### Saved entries
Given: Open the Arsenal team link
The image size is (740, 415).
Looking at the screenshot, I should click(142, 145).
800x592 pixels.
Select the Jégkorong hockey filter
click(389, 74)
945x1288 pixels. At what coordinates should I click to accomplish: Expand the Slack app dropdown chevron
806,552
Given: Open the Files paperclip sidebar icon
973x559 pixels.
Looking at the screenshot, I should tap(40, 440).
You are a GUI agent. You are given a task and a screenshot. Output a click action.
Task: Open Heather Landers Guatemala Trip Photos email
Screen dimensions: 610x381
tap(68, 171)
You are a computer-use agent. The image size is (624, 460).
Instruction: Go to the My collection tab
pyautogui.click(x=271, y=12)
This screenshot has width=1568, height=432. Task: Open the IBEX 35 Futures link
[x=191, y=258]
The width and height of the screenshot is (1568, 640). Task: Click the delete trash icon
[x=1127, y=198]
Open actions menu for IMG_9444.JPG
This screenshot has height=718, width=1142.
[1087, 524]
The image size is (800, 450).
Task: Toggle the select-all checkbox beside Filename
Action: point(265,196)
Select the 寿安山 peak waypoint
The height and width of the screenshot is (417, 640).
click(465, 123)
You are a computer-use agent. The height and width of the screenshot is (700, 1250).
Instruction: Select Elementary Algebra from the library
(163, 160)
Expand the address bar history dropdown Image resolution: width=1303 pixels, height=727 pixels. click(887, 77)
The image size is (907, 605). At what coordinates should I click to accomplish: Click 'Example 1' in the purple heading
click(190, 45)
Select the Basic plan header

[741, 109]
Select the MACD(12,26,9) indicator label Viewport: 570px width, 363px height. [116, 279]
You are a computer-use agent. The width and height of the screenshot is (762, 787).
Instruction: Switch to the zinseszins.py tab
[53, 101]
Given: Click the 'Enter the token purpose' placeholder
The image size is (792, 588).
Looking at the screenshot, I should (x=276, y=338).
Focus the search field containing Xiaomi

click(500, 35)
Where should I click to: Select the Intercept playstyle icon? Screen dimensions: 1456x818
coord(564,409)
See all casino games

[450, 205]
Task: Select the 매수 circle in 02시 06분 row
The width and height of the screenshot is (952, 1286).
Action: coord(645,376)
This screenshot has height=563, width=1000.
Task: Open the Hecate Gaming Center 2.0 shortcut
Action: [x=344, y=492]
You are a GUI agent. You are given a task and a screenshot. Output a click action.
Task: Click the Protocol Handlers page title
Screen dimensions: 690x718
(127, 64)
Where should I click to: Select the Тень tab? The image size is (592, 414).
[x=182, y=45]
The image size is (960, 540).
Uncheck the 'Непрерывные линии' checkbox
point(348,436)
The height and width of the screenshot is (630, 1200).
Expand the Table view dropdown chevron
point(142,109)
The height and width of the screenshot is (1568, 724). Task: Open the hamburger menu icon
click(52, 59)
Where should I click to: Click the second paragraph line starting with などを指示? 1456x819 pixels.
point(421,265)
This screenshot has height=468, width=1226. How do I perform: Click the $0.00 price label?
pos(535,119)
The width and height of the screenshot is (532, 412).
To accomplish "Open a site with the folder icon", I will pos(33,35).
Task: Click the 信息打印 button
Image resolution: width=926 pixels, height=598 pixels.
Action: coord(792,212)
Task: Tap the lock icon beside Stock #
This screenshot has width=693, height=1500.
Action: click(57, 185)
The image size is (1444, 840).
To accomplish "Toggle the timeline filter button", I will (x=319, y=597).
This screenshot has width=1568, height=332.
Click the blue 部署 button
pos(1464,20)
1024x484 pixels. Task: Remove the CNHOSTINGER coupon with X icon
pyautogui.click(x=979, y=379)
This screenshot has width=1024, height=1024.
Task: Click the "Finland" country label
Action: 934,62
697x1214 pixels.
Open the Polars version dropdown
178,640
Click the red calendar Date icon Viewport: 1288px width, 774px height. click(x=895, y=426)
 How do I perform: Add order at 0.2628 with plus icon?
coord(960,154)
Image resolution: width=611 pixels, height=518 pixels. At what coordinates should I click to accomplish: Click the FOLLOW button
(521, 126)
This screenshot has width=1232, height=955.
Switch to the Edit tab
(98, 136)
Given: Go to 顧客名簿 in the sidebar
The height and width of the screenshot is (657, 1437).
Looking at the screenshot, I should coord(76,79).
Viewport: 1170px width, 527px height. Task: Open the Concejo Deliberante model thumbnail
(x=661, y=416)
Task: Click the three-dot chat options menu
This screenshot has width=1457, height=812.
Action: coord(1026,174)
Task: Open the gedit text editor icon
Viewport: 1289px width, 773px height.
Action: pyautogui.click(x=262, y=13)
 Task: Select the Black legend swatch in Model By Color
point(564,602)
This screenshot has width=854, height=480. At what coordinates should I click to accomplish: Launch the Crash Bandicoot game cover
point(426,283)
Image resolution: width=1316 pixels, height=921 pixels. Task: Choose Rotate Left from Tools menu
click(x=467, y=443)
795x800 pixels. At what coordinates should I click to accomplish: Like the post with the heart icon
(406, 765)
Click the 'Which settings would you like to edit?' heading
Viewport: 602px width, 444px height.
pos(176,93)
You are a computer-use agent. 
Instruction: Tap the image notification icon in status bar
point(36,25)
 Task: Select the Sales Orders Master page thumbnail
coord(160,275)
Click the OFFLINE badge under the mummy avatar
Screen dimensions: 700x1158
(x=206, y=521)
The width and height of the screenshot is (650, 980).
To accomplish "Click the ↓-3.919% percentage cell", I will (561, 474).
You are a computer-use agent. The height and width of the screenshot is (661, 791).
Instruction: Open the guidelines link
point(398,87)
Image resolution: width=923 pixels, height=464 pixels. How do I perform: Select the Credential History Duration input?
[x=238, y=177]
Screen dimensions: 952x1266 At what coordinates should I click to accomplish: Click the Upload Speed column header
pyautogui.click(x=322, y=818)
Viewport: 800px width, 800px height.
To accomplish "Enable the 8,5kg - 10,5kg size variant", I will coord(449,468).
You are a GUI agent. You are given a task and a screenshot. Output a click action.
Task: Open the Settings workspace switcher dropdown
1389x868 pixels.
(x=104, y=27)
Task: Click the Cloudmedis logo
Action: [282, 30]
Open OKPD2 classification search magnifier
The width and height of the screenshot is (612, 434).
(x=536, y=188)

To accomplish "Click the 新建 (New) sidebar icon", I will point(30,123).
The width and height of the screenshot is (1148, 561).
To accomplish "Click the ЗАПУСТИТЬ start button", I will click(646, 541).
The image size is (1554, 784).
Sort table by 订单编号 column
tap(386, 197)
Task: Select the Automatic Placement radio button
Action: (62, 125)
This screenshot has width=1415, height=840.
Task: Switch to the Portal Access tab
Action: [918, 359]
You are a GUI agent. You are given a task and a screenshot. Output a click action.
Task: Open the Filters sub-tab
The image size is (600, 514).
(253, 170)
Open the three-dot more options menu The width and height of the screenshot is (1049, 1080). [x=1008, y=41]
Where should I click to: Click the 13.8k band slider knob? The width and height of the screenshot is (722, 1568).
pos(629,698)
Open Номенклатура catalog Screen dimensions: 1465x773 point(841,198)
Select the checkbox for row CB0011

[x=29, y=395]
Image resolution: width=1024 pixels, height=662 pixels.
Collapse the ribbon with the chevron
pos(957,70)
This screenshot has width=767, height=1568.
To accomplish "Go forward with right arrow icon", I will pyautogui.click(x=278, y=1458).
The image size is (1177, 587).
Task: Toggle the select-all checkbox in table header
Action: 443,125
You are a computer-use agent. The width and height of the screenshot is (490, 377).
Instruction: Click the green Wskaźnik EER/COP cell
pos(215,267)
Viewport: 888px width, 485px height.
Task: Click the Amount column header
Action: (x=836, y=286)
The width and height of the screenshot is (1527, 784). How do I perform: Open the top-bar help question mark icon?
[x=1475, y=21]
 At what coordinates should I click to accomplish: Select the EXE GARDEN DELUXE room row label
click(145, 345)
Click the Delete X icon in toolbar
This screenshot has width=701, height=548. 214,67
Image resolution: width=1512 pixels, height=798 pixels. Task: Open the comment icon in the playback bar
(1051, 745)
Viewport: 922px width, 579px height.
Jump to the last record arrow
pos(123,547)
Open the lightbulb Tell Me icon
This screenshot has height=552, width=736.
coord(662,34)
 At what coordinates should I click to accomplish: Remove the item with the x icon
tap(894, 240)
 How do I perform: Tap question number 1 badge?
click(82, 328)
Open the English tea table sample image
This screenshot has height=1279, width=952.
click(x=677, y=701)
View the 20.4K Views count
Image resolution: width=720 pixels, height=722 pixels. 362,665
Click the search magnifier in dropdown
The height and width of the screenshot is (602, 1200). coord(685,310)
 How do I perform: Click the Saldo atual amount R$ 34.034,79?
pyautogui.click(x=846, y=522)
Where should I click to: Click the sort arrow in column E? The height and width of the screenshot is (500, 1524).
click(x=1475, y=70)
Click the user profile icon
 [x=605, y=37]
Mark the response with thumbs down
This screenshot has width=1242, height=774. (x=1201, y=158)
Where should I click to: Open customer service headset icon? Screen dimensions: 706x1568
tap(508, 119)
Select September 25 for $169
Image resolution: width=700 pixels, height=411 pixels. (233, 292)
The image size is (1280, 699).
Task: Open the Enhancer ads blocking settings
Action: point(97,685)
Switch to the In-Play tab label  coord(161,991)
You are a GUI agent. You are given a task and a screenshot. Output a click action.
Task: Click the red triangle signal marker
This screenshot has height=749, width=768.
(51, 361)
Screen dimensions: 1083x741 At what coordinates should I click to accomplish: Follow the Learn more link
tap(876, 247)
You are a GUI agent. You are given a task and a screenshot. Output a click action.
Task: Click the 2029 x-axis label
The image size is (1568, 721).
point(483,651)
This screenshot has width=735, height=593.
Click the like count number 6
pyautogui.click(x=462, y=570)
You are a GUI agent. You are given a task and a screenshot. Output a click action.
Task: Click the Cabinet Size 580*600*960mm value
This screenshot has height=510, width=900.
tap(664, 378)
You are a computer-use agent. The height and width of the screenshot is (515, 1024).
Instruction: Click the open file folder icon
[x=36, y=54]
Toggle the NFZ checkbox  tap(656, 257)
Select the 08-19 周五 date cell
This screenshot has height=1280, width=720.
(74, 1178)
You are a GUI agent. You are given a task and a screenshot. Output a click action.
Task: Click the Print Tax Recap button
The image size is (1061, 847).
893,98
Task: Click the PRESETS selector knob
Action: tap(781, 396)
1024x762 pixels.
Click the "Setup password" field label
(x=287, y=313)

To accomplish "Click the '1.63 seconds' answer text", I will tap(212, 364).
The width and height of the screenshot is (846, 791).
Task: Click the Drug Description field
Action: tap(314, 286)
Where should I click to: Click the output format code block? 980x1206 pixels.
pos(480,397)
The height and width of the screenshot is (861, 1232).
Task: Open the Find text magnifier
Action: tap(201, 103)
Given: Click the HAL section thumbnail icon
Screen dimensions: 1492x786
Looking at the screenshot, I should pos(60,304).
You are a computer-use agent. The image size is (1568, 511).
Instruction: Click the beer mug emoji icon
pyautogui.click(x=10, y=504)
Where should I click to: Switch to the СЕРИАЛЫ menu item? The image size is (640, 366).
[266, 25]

### What to work on
Going over every line of the entries, tally those containing the string "options" and report only the figure.

### Answer to this exercise
2